▶ [Source extract]:
*****

University of Auckland researchers show what a live beating heart looks like when it’s having a heart attack.
Using computational biomechanics and medical imaging, cardiac mechanics researchers at the Auckland Bioengineering Institute (ABI) have built a dynamic 3D computer model of the two main pumping chambers (ventricles) of the heart. The interactive model shows how the motion of the ventricles is affected by the three most common heart disease scenarios – heart attack, arrhythmia and heart failure.
What’s more, the research team have taken this technology and turned it into a ground-breaking, interactive heart web app currently on show at the Museum of Transport and Technology (MOTAT) as part of the "Brave Hearts: The NZ Cardiac Story" exhibition.
“We designed the app as an educational tool with high school and primary school students in mind,” says Professor Martyn Nash, who leads the team. “Using a touch screen, viewers can spin the model around, open up the virtual heart, and learn what happens to the heart during common disease scenarios.”
The technology underpinning the app is part of a larger research programme at ABI, awarded nearly $5 million from the New Zealand Health Research Council earlier this year, to investigate the pathophysiological mechanisms underlying cardiovascular disease.
“Our goal is to develop new, more specific indices of heart health using personalised biomechanics models that combine medical images and blood pressure measurements,” says Professor Nash. “Heart diagnostics are largely based on some relatively non-specific measures and population statistics. We aim to improve on this using a personalised heart model for a more specific diagnosis, and hence a more effective therapy.

*****

▶ [Data section]:
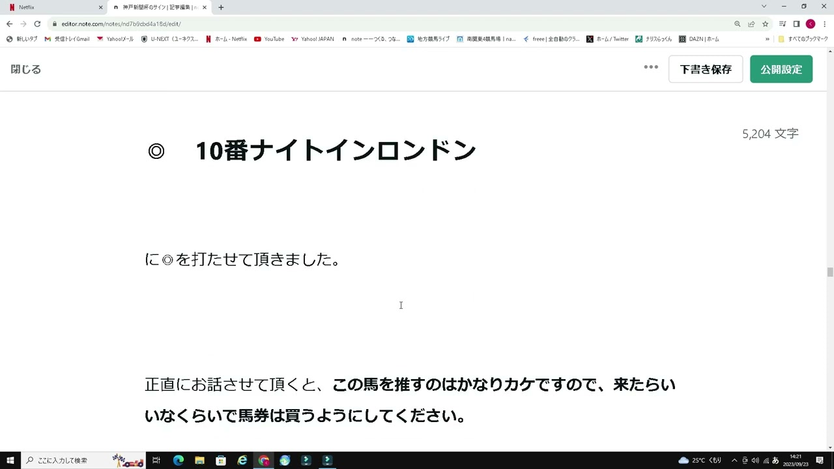Click inside the article body text area
The width and height of the screenshot is (834, 469).
click(401, 306)
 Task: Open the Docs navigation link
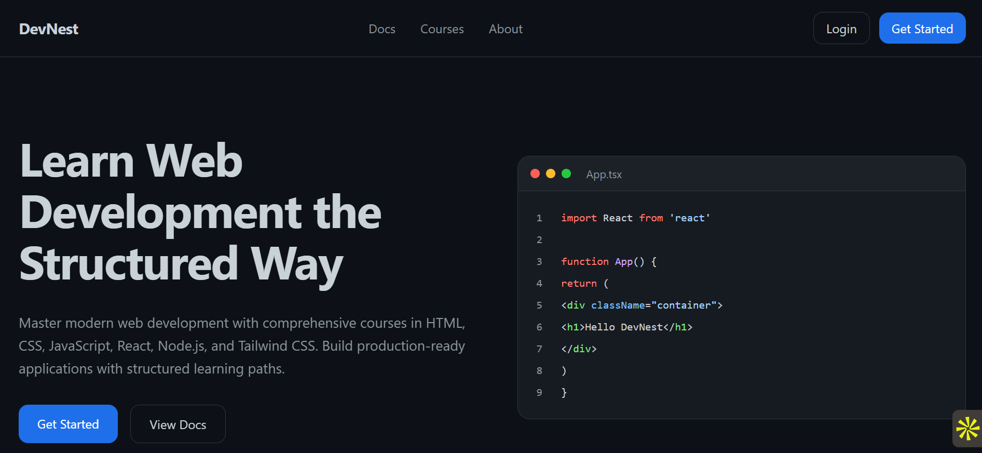pos(381,29)
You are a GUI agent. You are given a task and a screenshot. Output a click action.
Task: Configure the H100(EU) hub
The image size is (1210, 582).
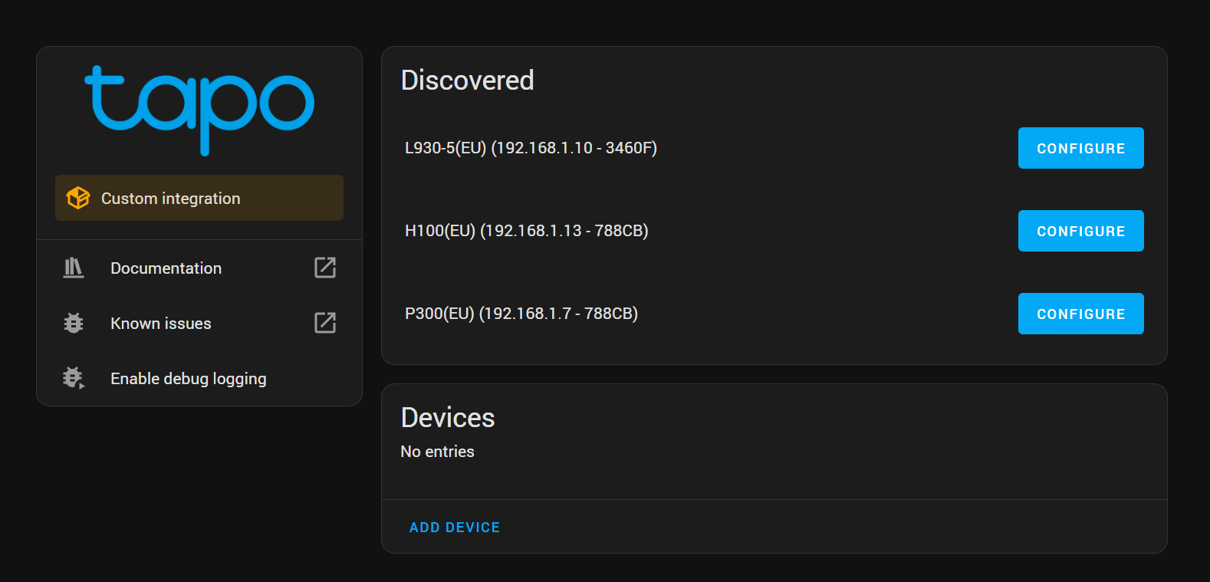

*****

▶ [Problem 1]:
Summarize the article on the heart model in two sentences.
▶ [Problem 2]:
Continue the article on the heart model from the point where it stops.
The rows were taken from a different source than the article on the heart model.

▶ [Answer box 1]:
Researchers at the Auckland Bioengineering Institute have built an interactive 3D computer model of the heart's two ventricles that shows how heart attack, arrhythmia and heart failure affect their motion. They turned it into an educational web app now on show at MOTAT, and the underlying technology belongs to a research programme, awarded nearly $5 million by the New Zealand Health Research Council, that aims to use personalised heart models combining medical images and blood pressure measurements for more specific diagnosis and more effective therapy.

▶ [Answer box 2]:
“Patients will be able to see the virtual models of their own hearts to help them understand the development of their diseases, why they need to improve their lifestyle choices and how their therapies are helping.”
Auckland Bioengineering Institute’s Cardiac Mechanics Research team is led by Professor Martyn Nash, who is Professor of Biomedical Engineering at ABI and in Engineering Science. For the research programme funded by the Health Research Council, Martyn collaborates with co-leader Professor Alistair Young, a medical imaging expert, and National Heart Foundation Professor of Heart Health, Rob Doughty – both from the Faculty of Medical and Health Sciences (FMHS). The other collaborators on the programme are: Professor Peter Ruygrok, Associate Professor Malcolm Legget and Dr Kat Gilbert (FMHS), and Ms Jenny Wang and Dr Vicky Wang (Heart Foundation Research Fellow) from the ABI.